APRIL 2010: THIS BLOG HAS MOVED
GO TO THE NEW ADDRESS TO COMMENT. THANK YOU.

New Address:

http://nafkamina.wordpress.com

All posts are available in the new blog

Please do not post any comments here. Go to the new address to comment. Thank you.



Wednesday, December 12, 2007

Botched Strike

Today is the last day of Hanukkah, so it's back to school tomorrow. After almost 2 months, the high-school teachers' strike in Israel is drawing to an end, so hopefully tens of thousands of teenagers will finally start their school year in the coming days.The teachers' union and the government are about to sign a deal, giving the teachers a small raise (a few percent). This is basically same deal the general labour union (Histradrut) got from the government after striking for half a day a few months ago.

So all the talk about raising teachers' pay by 50% and agreeing on sweeping reforms in education has fizzled to a few percentage points. Nothing to write home about. Certainly not worth keeping kids away from school for weeks. The union's failure in this case is yet another example of the "value for money" organised labour get you.

The education system in Israel has many faults. Slowly but surely those who value better education, and are willing to pay for it, are moving to semi-private schools. The ultra-religious have had their private system for decades. The national-religious have in effect privatised their igh-schools through the system of "high-schoool yeshivah". There are almost no religious public high schools left in Israel, and those that are still around are typically in poorer cities and neighbourhoods. "Free education" is fast becoming an empty slogan. Parents are required to pay extra for books, extra-curricular activities (many of which are nothing but an extended timetable after "regular" school hours), school trips and much more. Despite this, over-crowded classrooms and short school hours are still the norm.

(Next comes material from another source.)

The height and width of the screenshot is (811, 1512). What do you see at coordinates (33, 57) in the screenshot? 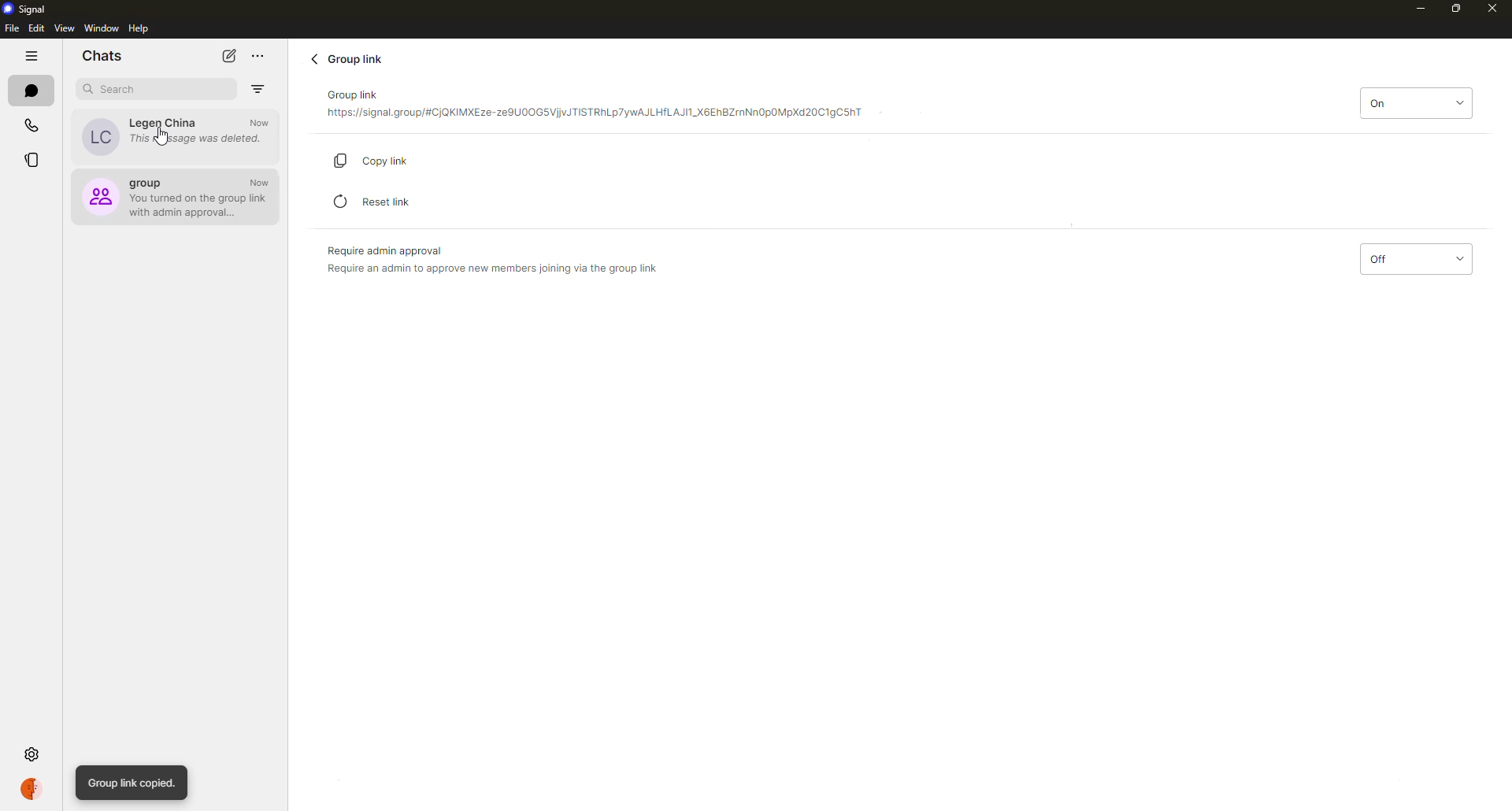
I see `hide tabs` at bounding box center [33, 57].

If the government does not make education a national priority (my guess: it won't), then the education system will go down the same path as the health system. Private healthcare in Israel is no longer for the rich only. Many families pay for private health insurance and many more for "enhanced" insurance through the existing national plans. Those who have, or those who are willing to pay extra, will get to the same place with education; those who don't, will be left behind.